Marcos on Monday claimed that some of the ballot boxes from Robredo’s home province had been pried open.
Accompanied by his wife, Liza, and sister, Ilocos Norte Gov. Imee Marcos, the former senator was cheered on by some 300 supporters when he briefly visited the revision hall of the PET on Padre Faura Street.
This early, the son and namesake of the late dictator Ferdinand Marcos claimed that there were irregularities in the handling of the ballot boxes culled from the polling precincts in Bato, Camarines Sur.
Audit logs, wet ballots
Marcos also questioned why the audit logs of the ballot boxes in 38 of the 42 voting precincts in Bato town were missing while ballots in four other boxes were damp.
“These (wet ballots) will be rendered useless,” he told reporters.
“We really cannot understand [how it happened]. It’s impossible that those remained wet two years after the elections were held,” he added.
Marcos has contested the voting results in 39,221 clustered precincts in a bid to take over Robredo’s victory margin of more than 260,000 votes.
Of these, he wants the PET to conduct a manual recount of votes in 36,465 polling precincts and to nullify the votes from
the remaining 2,756 voting precincts.
Robredo has lodged a counterprotest, questioning results in about 8,000 voting precincts.
Her lead counsel, Romulo Macalintal, dismissed Marcos’ insinuations as “lies” and “fake news.”
Macalintal said representatives of the former senator knew beforehand that some of the ballots had been soaked in water after a typhoon hit Camarines Sur a few months ago.
In fact, he said PET members who supervised the retrieval of the ballot boxes had included in their report to the Supreme Court that some of the ballots were wet.
As to the missing audit logs, Macalintal said it was possible that some of the public school teachers, who served as election officers during the May 2016 automated balloting, just forgot to place the audit logs inside the ballot boxes.
The election lawyer insisted that the alleged irregularities raised by Marcos would not taint the credibility of the entire automated balloting and Robredo’s victory.
If at all, he said those incidents were just “technical glitches” that could be best addressed once the PET reviews the scanned images of the ballots, which were captured by the vote-counting machines.
“I think Marcos should consult the people he sent to retrieve the ballot boxes.
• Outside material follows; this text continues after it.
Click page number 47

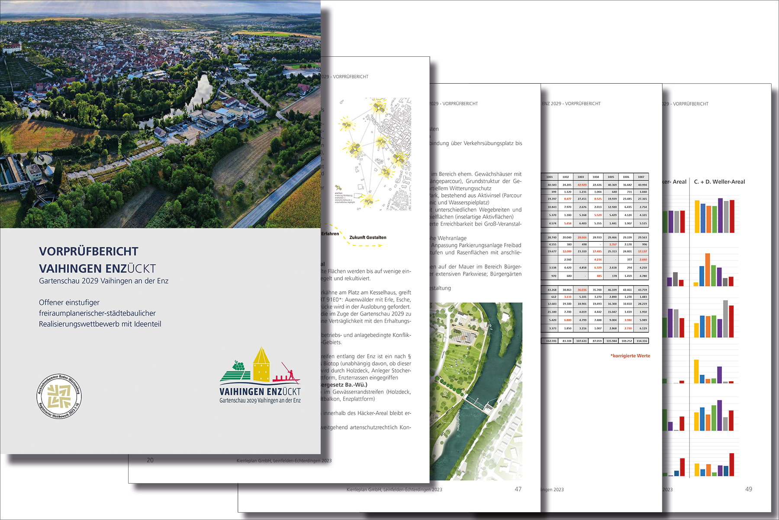[x=518, y=489]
He should do a little research from his people so he will know the truth,” Macalintal said in a press conference.
Automated, manual tallies
He said the credibility of the ballots would remain. “In all election protests from 2010 up to the present, automated elections [and] the manual recount of votes tallied with the election returns. That’s the reason why none of the election protests prospered.”
Macalintal also questioned why Marcos and not his election lawyers were the ones discussing the supposed anomalies that the latter observed on the first day of the recount.
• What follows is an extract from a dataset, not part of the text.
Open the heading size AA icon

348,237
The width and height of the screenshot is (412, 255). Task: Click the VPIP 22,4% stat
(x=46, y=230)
He surmised that it was because Marcos’ lawyers were aware that the issues their client raised were not unusual.
Malacañang said it was glad that the recount of the votes in the vice presidential race was proceeding as it could finally put to rest claims of electoral fraud.
But this would be the extent of the Palace’s interest in the matter, said Senior Deputy Executive Secretary Menardo Guevarra.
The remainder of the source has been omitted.